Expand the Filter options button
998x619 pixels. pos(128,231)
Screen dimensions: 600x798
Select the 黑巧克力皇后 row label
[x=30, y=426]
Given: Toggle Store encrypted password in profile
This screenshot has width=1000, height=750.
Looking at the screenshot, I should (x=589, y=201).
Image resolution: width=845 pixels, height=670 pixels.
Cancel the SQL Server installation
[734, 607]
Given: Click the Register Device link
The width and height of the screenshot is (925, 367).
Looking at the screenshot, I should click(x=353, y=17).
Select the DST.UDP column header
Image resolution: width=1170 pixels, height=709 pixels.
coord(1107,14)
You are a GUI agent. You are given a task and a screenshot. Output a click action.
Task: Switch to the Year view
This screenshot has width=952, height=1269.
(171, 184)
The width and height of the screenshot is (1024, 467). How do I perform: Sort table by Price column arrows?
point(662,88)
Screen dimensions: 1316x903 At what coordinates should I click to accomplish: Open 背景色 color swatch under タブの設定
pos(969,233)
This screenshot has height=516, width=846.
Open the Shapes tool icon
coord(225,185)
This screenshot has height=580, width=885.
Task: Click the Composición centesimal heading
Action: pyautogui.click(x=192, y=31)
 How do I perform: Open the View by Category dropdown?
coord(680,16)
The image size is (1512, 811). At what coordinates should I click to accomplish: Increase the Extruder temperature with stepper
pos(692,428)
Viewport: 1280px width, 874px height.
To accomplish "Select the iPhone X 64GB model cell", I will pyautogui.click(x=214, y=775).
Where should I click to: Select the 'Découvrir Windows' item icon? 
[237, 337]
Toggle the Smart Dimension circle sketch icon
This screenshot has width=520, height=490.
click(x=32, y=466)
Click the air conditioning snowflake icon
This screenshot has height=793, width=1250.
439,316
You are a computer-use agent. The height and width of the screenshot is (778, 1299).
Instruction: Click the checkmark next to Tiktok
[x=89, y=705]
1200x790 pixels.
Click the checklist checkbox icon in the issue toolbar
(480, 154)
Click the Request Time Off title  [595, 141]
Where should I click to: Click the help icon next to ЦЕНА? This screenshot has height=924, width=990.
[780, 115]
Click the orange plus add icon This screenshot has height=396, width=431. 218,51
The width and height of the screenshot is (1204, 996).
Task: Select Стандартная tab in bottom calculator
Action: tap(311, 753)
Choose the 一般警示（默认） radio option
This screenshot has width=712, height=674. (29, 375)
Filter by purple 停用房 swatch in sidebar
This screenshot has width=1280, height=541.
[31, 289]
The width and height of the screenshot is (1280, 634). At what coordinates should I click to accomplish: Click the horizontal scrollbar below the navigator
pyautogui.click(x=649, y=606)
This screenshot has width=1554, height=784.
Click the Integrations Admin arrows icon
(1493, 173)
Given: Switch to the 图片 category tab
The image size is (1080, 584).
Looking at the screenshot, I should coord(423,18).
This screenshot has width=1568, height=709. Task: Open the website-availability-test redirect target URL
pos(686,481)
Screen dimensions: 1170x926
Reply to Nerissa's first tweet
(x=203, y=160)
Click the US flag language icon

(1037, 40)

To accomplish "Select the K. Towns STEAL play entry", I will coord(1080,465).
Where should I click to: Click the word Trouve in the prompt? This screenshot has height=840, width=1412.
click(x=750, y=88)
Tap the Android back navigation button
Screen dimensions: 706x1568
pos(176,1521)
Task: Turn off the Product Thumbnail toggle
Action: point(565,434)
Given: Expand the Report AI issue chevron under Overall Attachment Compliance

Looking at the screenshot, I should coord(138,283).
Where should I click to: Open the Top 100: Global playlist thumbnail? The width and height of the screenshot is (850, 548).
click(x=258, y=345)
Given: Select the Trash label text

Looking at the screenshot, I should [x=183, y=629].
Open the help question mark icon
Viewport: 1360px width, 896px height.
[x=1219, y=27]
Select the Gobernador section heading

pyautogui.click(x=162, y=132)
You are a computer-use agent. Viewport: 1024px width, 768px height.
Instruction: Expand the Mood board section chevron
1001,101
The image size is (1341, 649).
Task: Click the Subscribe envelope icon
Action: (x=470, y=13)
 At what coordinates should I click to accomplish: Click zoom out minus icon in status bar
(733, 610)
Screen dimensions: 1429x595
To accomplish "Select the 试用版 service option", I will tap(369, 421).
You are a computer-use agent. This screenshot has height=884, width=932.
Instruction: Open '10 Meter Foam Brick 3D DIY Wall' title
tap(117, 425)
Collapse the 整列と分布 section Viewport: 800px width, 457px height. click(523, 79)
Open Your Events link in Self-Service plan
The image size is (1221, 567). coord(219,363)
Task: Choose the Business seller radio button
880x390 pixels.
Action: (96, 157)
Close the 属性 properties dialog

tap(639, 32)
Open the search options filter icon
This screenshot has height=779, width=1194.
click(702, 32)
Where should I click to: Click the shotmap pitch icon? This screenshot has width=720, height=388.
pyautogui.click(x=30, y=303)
* * * * * * *
# [TASK DIRECTIONS]
Reproduce all the entries verbatim, leaving nothing out.

# [OUTPUT OF THE TASK]
Expand the Filter options button
998x619 pixels. pos(128,231)
Screen dimensions: 600x798
Select the 黑巧克力皇后 row label
[x=30, y=426]
Given: Toggle Store encrypted password in profile
This screenshot has width=1000, height=750.
Looking at the screenshot, I should (x=589, y=201).
Image resolution: width=845 pixels, height=670 pixels.
Cancel the SQL Server installation
[734, 607]
Given: Click the Register Device link
The width and height of the screenshot is (925, 367).
Looking at the screenshot, I should click(x=353, y=17).
Select the DST.UDP column header
Image resolution: width=1170 pixels, height=709 pixels.
coord(1107,14)
You are a GUI agent. You are given a task and a screenshot. Output a click action.
Task: Switch to the Year view
This screenshot has width=952, height=1269.
(171, 184)
The width and height of the screenshot is (1024, 467). How do I perform: Sort table by Price column arrows?
point(662,88)
Screen dimensions: 1316x903 At what coordinates should I click to accomplish: Open 背景色 color swatch under タブの設定
pos(969,233)
This screenshot has height=516, width=846.
Open the Shapes tool icon
coord(225,185)
This screenshot has height=580, width=885.
Task: Click the Composición centesimal heading
Action: pyautogui.click(x=192, y=31)
 How do I perform: Open the View by Category dropdown?
coord(680,16)
The image size is (1512, 811). At what coordinates should I click to accomplish: Increase the Extruder temperature with stepper
pos(692,428)
Viewport: 1280px width, 874px height.
To accomplish "Select the iPhone X 64GB model cell", I will pyautogui.click(x=214, y=775).
Where should I click to: Select the 'Découvrir Windows' item icon? 
[237, 337]
Toggle the Smart Dimension circle sketch icon
This screenshot has width=520, height=490.
click(x=32, y=466)
Click the air conditioning snowflake icon
This screenshot has height=793, width=1250.
439,316
You are a computer-use agent. The height and width of the screenshot is (778, 1299).
Instruction: Click the checkmark next to Tiktok
[x=89, y=705]
1200x790 pixels.
Click the checklist checkbox icon in the issue toolbar
(480, 154)
Click the Request Time Off title  [595, 141]
Where should I click to: Click the help icon next to ЦЕНА? This screenshot has height=924, width=990.
[780, 115]
Click the orange plus add icon This screenshot has height=396, width=431. 218,51
The width and height of the screenshot is (1204, 996).
Task: Select Стандартная tab in bottom calculator
Action: tap(311, 753)
Choose the 一般警示（默认） radio option
This screenshot has width=712, height=674. (29, 375)
Filter by purple 停用房 swatch in sidebar
This screenshot has width=1280, height=541.
[31, 289]
The width and height of the screenshot is (1280, 634). At what coordinates should I click to accomplish: Click the horizontal scrollbar below the navigator
pyautogui.click(x=649, y=606)
This screenshot has width=1554, height=784.
Click the Integrations Admin arrows icon
(1493, 173)
Given: Switch to the 图片 category tab
The image size is (1080, 584).
Looking at the screenshot, I should coord(423,18).
This screenshot has width=1568, height=709. Task: Open the website-availability-test redirect target URL
pos(686,481)
Screen dimensions: 1170x926
Reply to Nerissa's first tweet
(x=203, y=160)
Click the US flag language icon

(1037, 40)

To accomplish "Select the K. Towns STEAL play entry", I will coord(1080,465).
Where should I click to: Click the word Trouve in the prompt? This screenshot has height=840, width=1412.
click(x=750, y=88)
Tap the Android back navigation button
Screen dimensions: 706x1568
pos(176,1521)
Task: Turn off the Product Thumbnail toggle
Action: point(565,434)
Given: Expand the Report AI issue chevron under Overall Attachment Compliance

Looking at the screenshot, I should coord(138,283).
Where should I click to: Open the Top 100: Global playlist thumbnail? The width and height of the screenshot is (850, 548).
click(x=258, y=345)
Given: Select the Trash label text

Looking at the screenshot, I should [x=183, y=629].
Open the help question mark icon
Viewport: 1360px width, 896px height.
[x=1219, y=27]
Select the Gobernador section heading

pyautogui.click(x=162, y=132)
You are a computer-use agent. Viewport: 1024px width, 768px height.
Instruction: Expand the Mood board section chevron
1001,101
The image size is (1341, 649).
Task: Click the Subscribe envelope icon
Action: (x=470, y=13)
 At what coordinates should I click to accomplish: Click zoom out minus icon in status bar
(733, 610)
Screen dimensions: 1429x595
To accomplish "Select the 试用版 service option", I will tap(369, 421).
You are a computer-use agent. This screenshot has height=884, width=932.
Instruction: Open '10 Meter Foam Brick 3D DIY Wall' title
tap(117, 425)
Collapse the 整列と分布 section Viewport: 800px width, 457px height. click(523, 79)
Open Your Events link in Self-Service plan
The image size is (1221, 567). coord(219,363)
Task: Choose the Business seller radio button
880x390 pixels.
Action: (96, 157)
Close the 属性 properties dialog

tap(639, 32)
Open the search options filter icon
This screenshot has height=779, width=1194.
click(702, 32)
Where should I click to: Click the shotmap pitch icon? This screenshot has width=720, height=388.
pyautogui.click(x=30, y=303)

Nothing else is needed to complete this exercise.